### Problem statement
All lines in the data bearing the string "Dezember" should be identified and copied.
### Records supplied ###
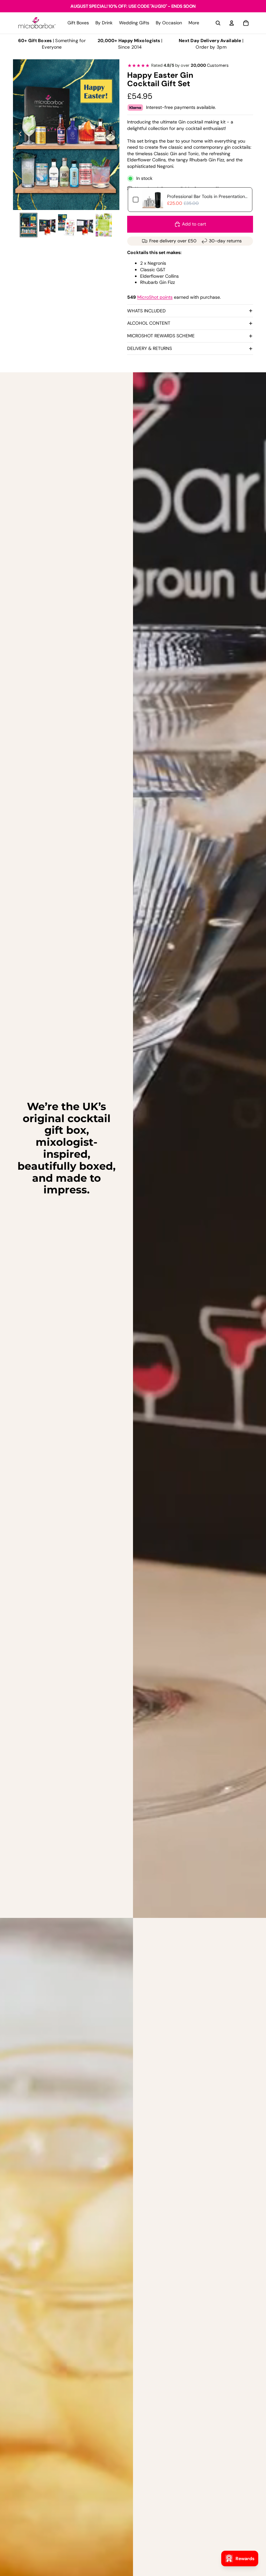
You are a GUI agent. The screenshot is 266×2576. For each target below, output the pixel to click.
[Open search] (218, 23)
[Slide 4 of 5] (85, 225)
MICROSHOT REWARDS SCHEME (161, 336)
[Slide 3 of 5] (66, 225)
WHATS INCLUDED (146, 311)
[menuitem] (193, 23)
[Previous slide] (18, 134)
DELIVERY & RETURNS (149, 348)
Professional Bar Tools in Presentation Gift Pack (207, 196)
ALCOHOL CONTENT (148, 323)
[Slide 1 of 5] (28, 225)
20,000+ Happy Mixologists (129, 40)
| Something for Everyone (52, 44)
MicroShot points (155, 297)
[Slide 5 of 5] (104, 225)
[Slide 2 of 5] (47, 225)
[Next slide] (114, 134)
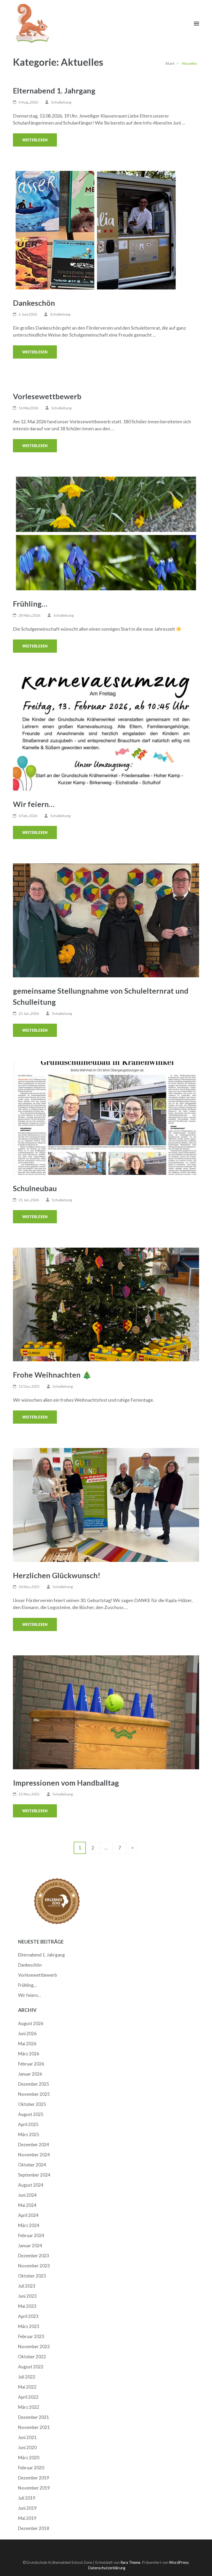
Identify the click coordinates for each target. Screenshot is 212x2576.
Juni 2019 (27, 2508)
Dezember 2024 (33, 2144)
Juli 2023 (26, 2286)
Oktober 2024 (32, 2164)
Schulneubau (35, 1188)
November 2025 (34, 2094)
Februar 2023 (31, 2336)
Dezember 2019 (33, 2477)
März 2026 (28, 2053)
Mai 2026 (27, 2043)
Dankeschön (34, 302)
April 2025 (28, 2124)
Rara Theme (130, 2562)
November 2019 (34, 2488)
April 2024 (28, 2215)
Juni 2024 (27, 2195)
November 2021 (34, 2427)
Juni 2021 (27, 2437)
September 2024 (34, 2175)
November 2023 (34, 2265)
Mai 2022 (27, 2387)
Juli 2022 (26, 2376)
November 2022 (34, 2346)
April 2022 (28, 2397)
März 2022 (28, 2407)
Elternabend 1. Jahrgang (54, 90)
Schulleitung (61, 102)
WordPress (179, 2562)
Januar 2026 (30, 2074)
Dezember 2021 (33, 2417)
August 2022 (30, 2366)
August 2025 (30, 2114)
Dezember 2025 (33, 2084)
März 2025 (28, 2134)
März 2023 (28, 2326)
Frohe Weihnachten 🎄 (52, 1374)
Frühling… (30, 603)
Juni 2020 (27, 2447)
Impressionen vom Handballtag (66, 1782)
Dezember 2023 (33, 2255)
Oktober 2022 (32, 2356)
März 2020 (28, 2457)
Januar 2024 (30, 2245)
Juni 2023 (27, 2296)
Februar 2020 (31, 2467)
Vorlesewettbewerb (47, 396)
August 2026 (30, 2023)
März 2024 (28, 2225)
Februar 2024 (31, 2235)
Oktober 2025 (32, 2104)
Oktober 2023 (32, 2276)
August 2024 (30, 2185)
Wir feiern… (34, 804)
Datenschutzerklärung (106, 2568)
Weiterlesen (35, 140)
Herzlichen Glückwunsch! (56, 1575)
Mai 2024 (27, 2205)
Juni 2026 (27, 2033)
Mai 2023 (27, 2306)
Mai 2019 (27, 2518)
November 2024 (34, 2154)
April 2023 (28, 2316)
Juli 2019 (26, 2498)
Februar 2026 (31, 2063)
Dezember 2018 (33, 2528)
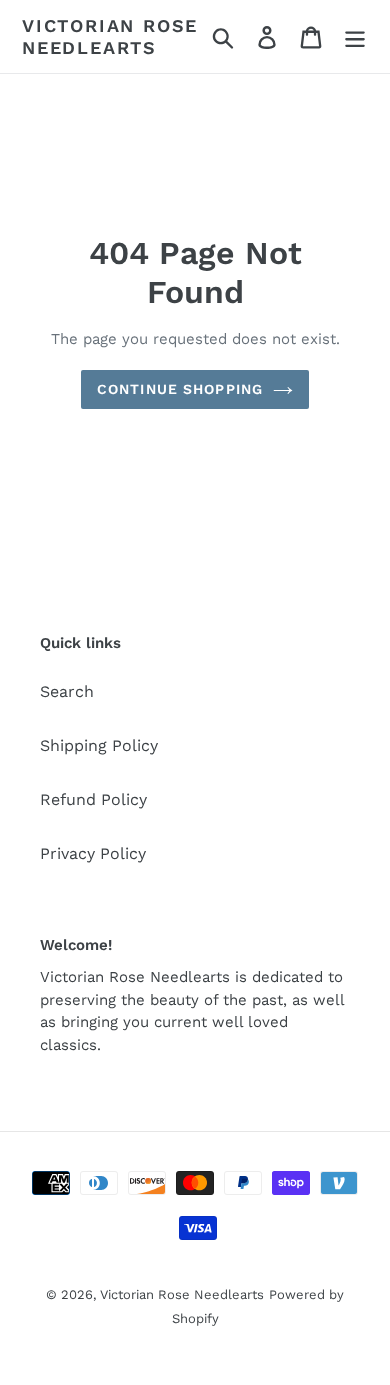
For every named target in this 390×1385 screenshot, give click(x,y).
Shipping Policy (99, 745)
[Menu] (355, 36)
###
### Response to this exercise
Dezember 2024 (33, 2144)
Dezember 2019 (33, 2477)
Dezember 2021 (33, 2417)
Dezember 2025 (33, 2084)
Dezember 2023 (33, 2255)
Dezember 2018 (33, 2528)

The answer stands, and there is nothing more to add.